Fluoroelastomers having excellent heat resistance, oil resistance, and chemical resistance have been used widely for sealing materials, containers and hoses. Examples of fluoroelastomers include copolymers comprising units of vinylidene fluoride (VF.sub.2) and units of at least one other copolymerizable fluorine-containing major monomer such as hexafluoropropylene (HFP), tetrafluoroethylene (TFE), chlorotrifluoroethylene (CTFE), vinyl fluoride (VF), and a perfluoro(alkyl vinyl ether) (PAVE). Specific examples of PAVE include perfluoro(methyl vinyl ether), perfluoro(ethyl vinyl ether) and perfluoro(propyl vinyl ether).
In order to develop the physical properties necessary for some end use applications, fluoroelastomers must be crosslinked. Typical curatives for promoting crosslinking include polyamines, polyols and the combination of an organic peroxide and a multifunctional unsaturated coagent. All these compounds form crosslinks by reacting with a cure site on the fluoroelastomer polymer chain. Examples of cure sites include a double bond, or a labile hydrogen, bromine, iodine, or chlorine atom. A common method of introducing a cure site into a fluoroelastomer made by continuous emulsion polymerization is to continuously add a minor amount of a copolymerizable cure site monomer, along with the major monomers (e.g. VF.sub.2, HFP, TFE, PAVE, etc.) to the polymerization reactor. In this manner, cure sites are randomly distributed along the resulting fluoroelastomer polymer chain. Suitable cure site monomers include bromine- or iodine-containing olefins, and bromine- or iodine-containing unsaturated ethers, non-conjugated dienes and 2-hydropentafluoropropylene (2-HPFP). Alternatively, or in addition to cure site monomers, cure sites may be introduced into the fluoroelastomer by conducting the polymerization in the presence of a chain transfer agent containing iodine, bromine or both. In this manner, a bromine or iodine atom is attached to the resulting fluoroelastomer polymer chain at one or both ends. Such chain transfer agents typically have the formula RI.sub.n, RBr.sub.n or RBrI, where R may be a C.sub.1 -C.sub.3 hydrocarbon, a C.sub.1 -C.sub.6 fluorohydrocarbon or chlorofluorohydrocarbon, or a C.sub.2 -C.sub.8 perfluorocarbon, and n is 1 or 2.

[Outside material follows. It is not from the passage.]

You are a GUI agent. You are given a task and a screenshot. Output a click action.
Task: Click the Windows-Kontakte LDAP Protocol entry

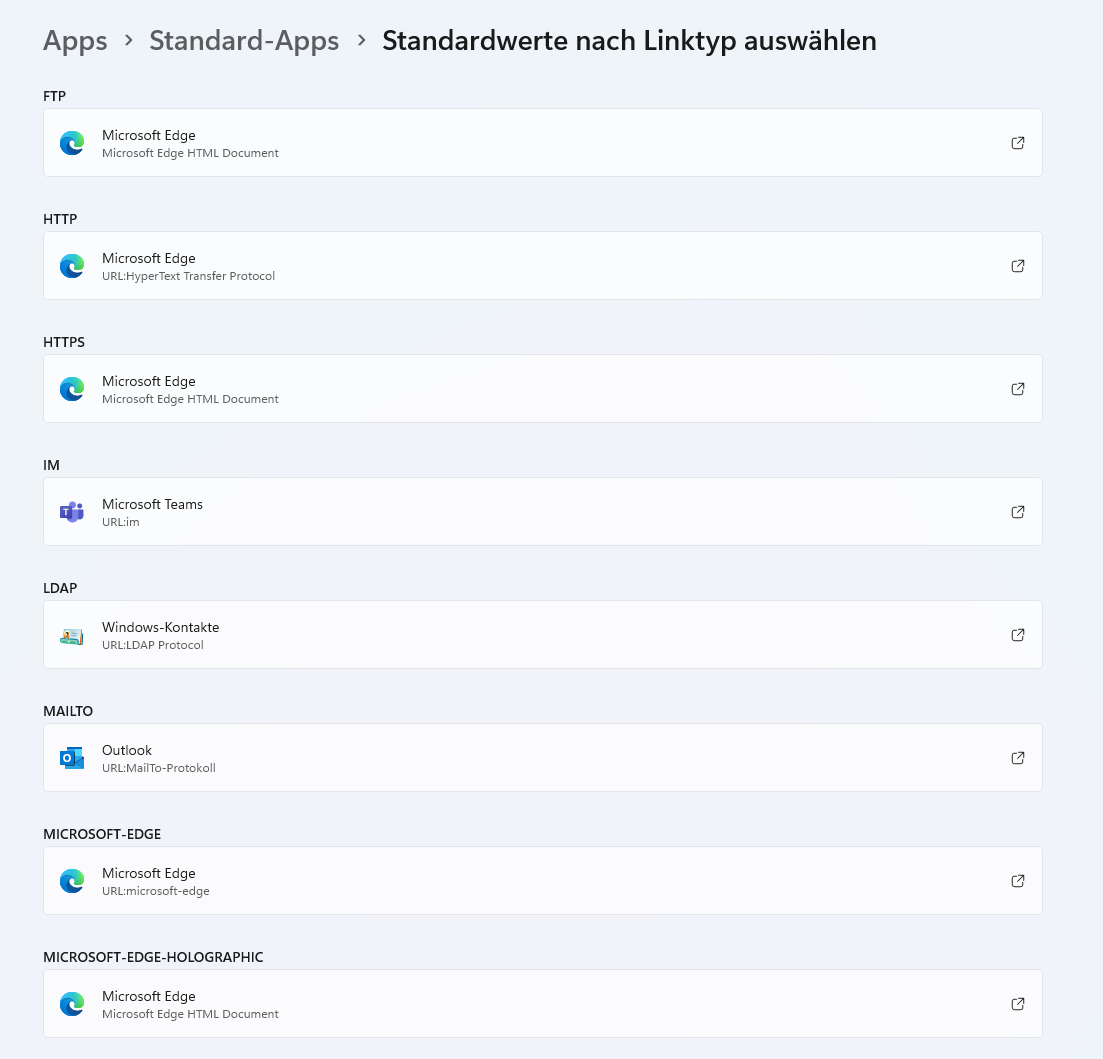[542, 635]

Production of such fluoroelastomers by emulsion and solution polymerization methods is well known in the art; see for example U.S. Pat. No. 4,214,060. Generally, fluoroelastomers are produced in an emulsion polymerization process wherein a water-soluble polymerization initiator and a relatively large amount of surfactant are employed. The resulting fluoroelastomer leaves the reactor in the form of a latex which must be degassed (i.e. freed from unreacted monomers), coagulated, filtered and washed. Emulsion processes suffer from several disadvantages including production of polymers having high Mooney viscosity, which tends to make it difficult to process these materials (i.e. mixing, extruding, molding) into cured articles, due to the presence of ionic end groups on the fluoroelastomer polymer chains. Another disadvantage is that the polymer products contain impurities from retained surfactants, coagulants, buffers and defoamers.

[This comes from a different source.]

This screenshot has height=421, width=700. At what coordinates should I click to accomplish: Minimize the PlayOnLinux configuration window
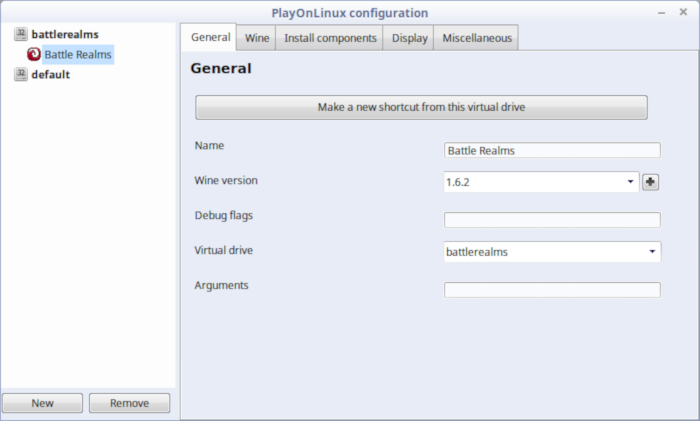[662, 13]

On the other hand, in a suspension polymerization process, polymerization is carried out by dispersing one or more monomers, or an organic solvent with monomer dissolved therein, in water and using an oil-soluble organic peroxide. No surfactant or buffer is required and fluoroelastomer is produced in the form of polymer particles which may be directly filtered, i.e. without the need for coagulation, and then washed, thus producing a cleaner polymer than that resulting from an emulsion process. Also, the fluoroelastomer polymer chains are substantially free of ionic end groups so that the Mooney viscosity is relatively low and the polymer has improved processability compared to polymer produced by an emulsion process (U.S. Pat. Nos. 3,801,552, 4,985,520 and 5,824,755).

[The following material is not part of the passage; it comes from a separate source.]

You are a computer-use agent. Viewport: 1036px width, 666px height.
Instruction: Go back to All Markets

A disadvantage of suspension polymerization processes disclosed in the prior art is that it is difficult to incorporate a cure site monomer uniformly into the polymer because polymerization rate and polymer molecular weight increase throughout the reaction period. Many cure site monomers, if present in excess, greatly hinder the polymerization reaction, so that the desired polymerization rate and polymer molecular weight can not be attained in suspension polymerization processes of the prior art.